### Problem to work on
Print the records below exactly as they appear.

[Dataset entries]
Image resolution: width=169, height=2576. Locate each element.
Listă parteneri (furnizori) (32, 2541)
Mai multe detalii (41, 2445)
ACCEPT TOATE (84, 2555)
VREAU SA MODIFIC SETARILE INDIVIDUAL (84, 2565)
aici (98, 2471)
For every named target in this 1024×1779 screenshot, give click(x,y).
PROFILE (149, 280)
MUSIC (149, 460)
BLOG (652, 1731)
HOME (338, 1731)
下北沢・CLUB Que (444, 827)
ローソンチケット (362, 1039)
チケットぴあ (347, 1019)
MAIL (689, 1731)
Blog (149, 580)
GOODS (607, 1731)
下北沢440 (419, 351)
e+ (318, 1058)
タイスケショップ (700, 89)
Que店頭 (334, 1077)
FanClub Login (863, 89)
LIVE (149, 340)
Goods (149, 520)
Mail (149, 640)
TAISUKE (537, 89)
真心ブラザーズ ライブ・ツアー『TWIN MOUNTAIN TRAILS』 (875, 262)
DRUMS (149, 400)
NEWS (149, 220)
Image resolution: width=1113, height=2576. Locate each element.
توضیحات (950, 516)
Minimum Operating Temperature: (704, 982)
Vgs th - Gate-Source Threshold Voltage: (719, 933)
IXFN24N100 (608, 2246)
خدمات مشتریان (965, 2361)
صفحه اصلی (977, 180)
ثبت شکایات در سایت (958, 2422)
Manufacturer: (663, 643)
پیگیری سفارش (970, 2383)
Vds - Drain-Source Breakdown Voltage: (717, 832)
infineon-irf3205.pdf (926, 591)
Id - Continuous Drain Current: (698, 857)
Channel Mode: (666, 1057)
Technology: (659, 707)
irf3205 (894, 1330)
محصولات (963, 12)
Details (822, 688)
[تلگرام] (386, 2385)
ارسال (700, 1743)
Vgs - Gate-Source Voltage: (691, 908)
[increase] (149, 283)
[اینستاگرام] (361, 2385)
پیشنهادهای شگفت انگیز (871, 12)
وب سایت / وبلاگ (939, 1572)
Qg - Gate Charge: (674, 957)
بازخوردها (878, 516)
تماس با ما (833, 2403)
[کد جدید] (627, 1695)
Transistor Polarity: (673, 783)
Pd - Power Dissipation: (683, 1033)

### Response
Image resolution: width=169, height=2576. Locate each element.
Listă parteneri (furnizori) (32, 2541)
Mai multe detalii (41, 2445)
ACCEPT TOATE (84, 2555)
VREAU SA MODIFIC SETARILE INDIVIDUAL (84, 2565)
aici (98, 2471)
For every named target in this 1024×1779 screenshot, give click(x,y).
PROFILE (149, 280)
MUSIC (149, 460)
BLOG (652, 1731)
HOME (338, 1731)
下北沢・CLUB Que (444, 827)
ローソンチケット (362, 1039)
チケットぴあ (347, 1019)
MAIL (689, 1731)
Blog (149, 580)
GOODS (607, 1731)
下北沢440 (419, 351)
e+ (318, 1058)
タイスケショップ (700, 89)
Que店頭 (334, 1077)
FanClub Login (863, 89)
LIVE (149, 340)
Goods (149, 520)
Mail (149, 640)
TAISUKE (537, 89)
真心ブラザーズ ライブ・ツアー『TWIN MOUNTAIN TRAILS』 (875, 262)
DRUMS (149, 400)
NEWS (149, 220)
Image resolution: width=1113, height=2576. Locate each element.
توضیحات (950, 516)
Minimum Operating Temperature: (704, 982)
Vgs th - Gate-Source Threshold Voltage: (719, 933)
IXFN24N100 (608, 2246)
خدمات مشتریان (965, 2361)
صفحه اصلی (977, 180)
ثبت شکایات در سایت (958, 2422)
Manufacturer: (663, 643)
پیگیری سفارش (970, 2383)
Vds - Drain-Source Breakdown Voltage: (717, 832)
infineon-irf3205.pdf (926, 591)
Id - Continuous Drain Current: (698, 857)
Channel Mode: (666, 1057)
Technology: (659, 707)
irf3205 (894, 1330)
محصولات (963, 12)
Details (822, 688)
[تلگرام] (386, 2385)
ارسال (700, 1743)
Vgs - Gate-Source Voltage: (691, 908)
[increase] (149, 283)
[اینستاگرام] (361, 2385)
پیشنهادهای شگفت انگیز (871, 12)
وب سایت / وبلاگ (939, 1572)
Qg - Gate Charge: (674, 957)
بازخوردها (878, 516)
تماس با ما (833, 2403)
[کد جدید] (627, 1695)
Transistor Polarity: (673, 783)
Pd - Power Dissipation: (683, 1033)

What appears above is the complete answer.